Although nothing really goes on at the allotment during Winter, plants are hibernating and starting to prepare for their next season of growth.

In the same way, gardeners are musing the possibilities for next year.  One of the things I love about the British seasons is the necessity of downing tools for a couple of months.  Each year offers a second chance at things that didn’t work and excitement about trying something new.

First visit of 2009

We popped to the allotment today to put the Christmas tree back and get some digging and weeding done.  It was great to be back out in the fresh air.  The strawberry patch was looking overcrowded by weeds, so we cleared them and the annual beds, ready for the year ahead.

This year’s seeds have arrived

I have heard from many sources that newer varieties are bred for uniformity and qualities that make them suitable for cropping on a large scale (like maturing at the same time).  I am not really bothered about mass production, but I really want my crops to taste good – otherwise what is the point?  I thought it was worth trying older varieties that were bred for flavour.

I have bought a selection of interesting seeds from ‘The Real Seed Company’ and will be growing these alongside some more modern versions.


This year’s selections are as follows:

‘Ashworth’ sweetcorn: reputed to be a very early variety – so should ripen while we are visiting the allotment every day in summer, rather than ripening once we have slackened off and the birds get to it first.

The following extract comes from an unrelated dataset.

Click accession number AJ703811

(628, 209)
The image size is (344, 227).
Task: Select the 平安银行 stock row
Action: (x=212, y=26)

‘Long Lisse de Meaux’ Carrot: Red blunt tipped carrot for late season harvest, and old French variety chosen for its excellent keeping qualities in a cellar, apparently.

‘Waltham’ Butternut squash: An improved butternut that is mostly neck, with a rich flavour.  Also stores well.  Hopefully this will be a nice tasting squash – they are such good value to grow if they taste ok.

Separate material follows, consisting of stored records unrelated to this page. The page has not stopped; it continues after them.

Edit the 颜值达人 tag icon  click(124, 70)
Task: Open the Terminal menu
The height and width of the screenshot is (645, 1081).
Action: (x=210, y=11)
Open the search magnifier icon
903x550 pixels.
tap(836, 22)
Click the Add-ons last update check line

‘Patisson Blanc’ Patty-Pan Squash: French heirloom variety of white scallop squash with flat white fruit.  Delicious used young as if a courgette.

‘Cherokee Trail of Tears’ Climbing French Bean: A very rare bean. The tall plants have purple flowers and beans with green or red tinged pods.  One of the best beans ever from the Cherokee Indians.

‘Golden Sweet’ yellow-podded mange-tout peas: Incredibly rare.  Tall plants with lemon yellow pods.  This will be a good addition to last year’s purple podded peas.

‘Gardener’s Delight (supersweet Irish version): small red cherry tomato with very sweet flavour.  I am on a search of a tasty home-grown tomato which will ripen properly outside.

‘Leaf Selection’ Coriander: slow to bolt coriander.  The usual problem with Coriander is the speed with which it sets flowers, changing the leaf shape.  This will hopefully avoid the problem.

‘Winter Marvel’ Winter butterhead lettuce: A cold resistant lettuce from France.  Something to fill in the gaps before spring gets going.

Hot off the press

We got a letter today telling us that we have been given a plot at the very sought after ‘Warren’ site, which is walking distance away.  There are only ten plots there, and I have been on a waiting list for a plot there since September 2000.  Of course we could never leave our beloved Stanley Road plot, but having one walking distance away might prove useful, especially if we ever move house closer to it : ).

The new one will be for growing vines and fruit cages, whereas we will keep annuals on the Stanley Road site, because the social aspect means we will probably go there more often to keep an eye on things.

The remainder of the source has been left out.